In 1787 those events were less distant than World War I is from us, and the Dutch example was specifically invoked at the Constitutional Convention as an argument against dividing the functions of the commander-in-chief. [James Madison, Notes of Debates in the Federal Convention, sub June 2, 1787]
No one has yet (so far as I know) suggested that Congress appoint field deputies to oversee the War on Terror, but judicial control over intelligence gathering represents the same evil. Discovering the enemy’s intentions and capabilities is a “core function”, to use a phrase popular in legal circles, of the commander-in-chief. Furthermore, intelligence does not consist of random assembling of facts. It is effective only if it provides the information needed to further the commander’s strategy. Giving veto power to a third party, who may not understand, or may actually disagree with, the overall strategic vision, is a division of authority that invites disaster.
But isn’t it risky to let the President decide, all on his own, who are enemies and who is communicating with them and how those communications are to be intercepted? Sure it is risky, just as it would have been risky for the States-General to permit the Duke of Marlborough to control where Dutch soldiers campaigned and when and whom they fought. Risks must, however, be balanced. The men who wrote the Constitution believed that the risk of defeat in war was palpably more serious than the risk that the President would abuse his powers as commander-in-chief; and also, I suspect, that Presidents inclined to abuse would not be restrained by paper barriers anyway. Therefore, they wrote the office of commander-in-chief into the Constitution and gave Congress no more power to interfere than it would have, for example, to restrict his far less vital power to grant pardons.
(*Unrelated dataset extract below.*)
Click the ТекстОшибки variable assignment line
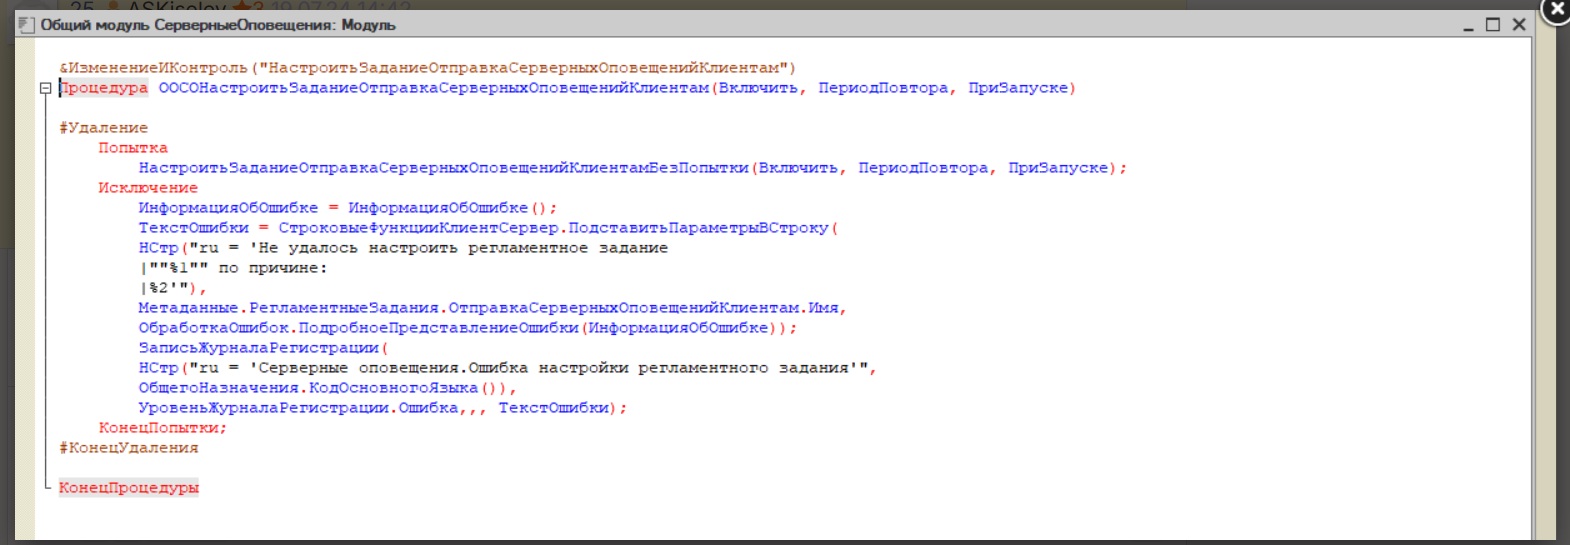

If the National Security Agency’s surveillance program were ten times more intrusive than, by all non-hysterical accounts, it is, the United States would remain several parsecs away from a dictatorship. The path from spying on international phone calls to tearing up the Bill of Rights is a long and arduous one. From ignorance of what terrorists are doing to thousands of American deaths is a short, straight descent. The dispute about the legality of the NSA’s activities is, reduced to its essence, about whether the Constitution instructs us to march over a cliff.
Addendum: Captain’s Quarters quotes a pertinent passage from David Kahn’s superb book, The Codebreakers (pages 11–12 of the 1967 edition), concerning U.S. Army efforts to crack Japanese codes before World War II. It was flatly illegal, under the Federal Communications Act of 1934, to eavesdrop on communications between the United States and foreign countries. General George C. Marshall, the Army Chief of Staff, treated that prohibition as “a legalistic quibble”. The military routinely intercepted radio messages and quietly persuaded some cable companies to break the law by turning over copies of cablegrams. All this took place up to two years before Pearl Harbor.
By the standards set forth in the letter/brief discussed above, General Marshall and his underlings clearly acted illegally. Are the eminent law professors willing to condemn them? If so, aren’t they endorsing the view of the Constitution as a suicide pact? If not, why not?
My defense of General Marshall is that, to the extent that the Federal Communications Act restricted military intelligence operations, an essential function of the commander-in-chief, it was unconstitutional and ineffective. If that position is correct, it applies with greater force to the present time, when we are in an actual military conflict, not just taking precautions against a potential enemy.